Using two tests combined with the condition “AND” should increase the specificity and optimally conserve the lowest sensitivity of each test taken alone. Arroll et al. reported a sensitivity of 74.5% for the help question alone. This is inconsistent with their reported sensitivity for the combined three screening questions which is of 96%.

Looking more closely at the published table 1 [1], it is possible to calculate that only two false negative results for the two-screening questions was observed. From table 2 we also learned that 12 depressed patients answered negatively to the help question. This should mean that at least 10 and at most 12 depressed patients answered positively to the two screening questions without asking for help. Combining both the screening questions and the help question, authors should therefore find between 33 and 35 true positive patients. Table 1 however reports that all 45 patients responded positively. We therefore wonder what happened to the 10 patients who were supposed to have answered negatively to the help question but positively to the two screening questions? We are also surprised that depressed patients apparently never consider they do not need any help.

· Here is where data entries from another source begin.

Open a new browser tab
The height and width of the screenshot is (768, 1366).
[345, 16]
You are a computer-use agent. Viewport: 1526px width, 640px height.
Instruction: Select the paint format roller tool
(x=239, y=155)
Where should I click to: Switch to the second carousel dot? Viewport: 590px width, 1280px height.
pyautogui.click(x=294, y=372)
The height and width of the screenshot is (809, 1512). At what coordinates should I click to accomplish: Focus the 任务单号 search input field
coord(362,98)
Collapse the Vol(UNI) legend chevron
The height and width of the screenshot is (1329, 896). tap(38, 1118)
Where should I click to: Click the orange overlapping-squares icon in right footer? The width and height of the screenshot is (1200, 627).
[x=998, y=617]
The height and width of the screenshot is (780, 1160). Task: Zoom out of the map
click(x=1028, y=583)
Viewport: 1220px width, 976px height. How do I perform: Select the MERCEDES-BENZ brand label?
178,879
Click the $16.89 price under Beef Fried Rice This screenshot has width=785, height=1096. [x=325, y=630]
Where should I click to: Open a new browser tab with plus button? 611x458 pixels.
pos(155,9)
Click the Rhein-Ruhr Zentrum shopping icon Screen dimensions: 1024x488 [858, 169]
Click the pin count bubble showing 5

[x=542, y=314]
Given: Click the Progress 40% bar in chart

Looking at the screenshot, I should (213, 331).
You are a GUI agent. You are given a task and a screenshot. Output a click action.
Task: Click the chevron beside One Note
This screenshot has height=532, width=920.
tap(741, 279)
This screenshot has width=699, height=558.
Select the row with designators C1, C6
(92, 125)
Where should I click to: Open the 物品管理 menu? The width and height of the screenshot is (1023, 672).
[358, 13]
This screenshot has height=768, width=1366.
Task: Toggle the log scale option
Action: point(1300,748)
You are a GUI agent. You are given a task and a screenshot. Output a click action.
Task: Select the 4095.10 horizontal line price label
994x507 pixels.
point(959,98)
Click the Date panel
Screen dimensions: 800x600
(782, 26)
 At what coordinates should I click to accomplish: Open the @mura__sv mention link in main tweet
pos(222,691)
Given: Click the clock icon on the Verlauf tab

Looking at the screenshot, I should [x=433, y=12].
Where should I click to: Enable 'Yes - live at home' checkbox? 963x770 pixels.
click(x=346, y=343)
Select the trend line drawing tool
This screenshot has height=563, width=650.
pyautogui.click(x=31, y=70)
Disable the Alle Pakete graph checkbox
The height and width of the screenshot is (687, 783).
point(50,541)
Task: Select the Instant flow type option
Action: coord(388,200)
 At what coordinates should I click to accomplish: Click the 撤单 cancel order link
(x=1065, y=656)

We therefore believe Arroll et al’s reporting to be potentially misleading. If the sensitivity of the help question alone was to be confirmed, this could have important clinical implication if practitioners were to falsely acknowledge this test to conserve a high sensitivity. By using these published results, GPs could underestimate the number of false negative and not investigate depression for patients needing care.

References

1. Arroll B, Khin N, Kerse N. Screening for depression in primary care with two verbally asked questions: cross sectional study. BMJ. 2003 Nov 15;327(7424):1144-6.

2. Arroll B, Goodyear-Smith F, Kerse N, Fishman T, Gunn J. Effect of the addition of a "help" question to two screening questions on specificity for diagnosis of depression in general practice: diagnostic validity study. BMJ. 2005 Oct 15;331(7521):884.

Competing interests: We have tested the validity of the "help" screening questions for depression in patients followed-up in general practice (SODA study). Our results, we are about to publish, are in contradiction with those of Arroll et al. We are therefore trying to understand why.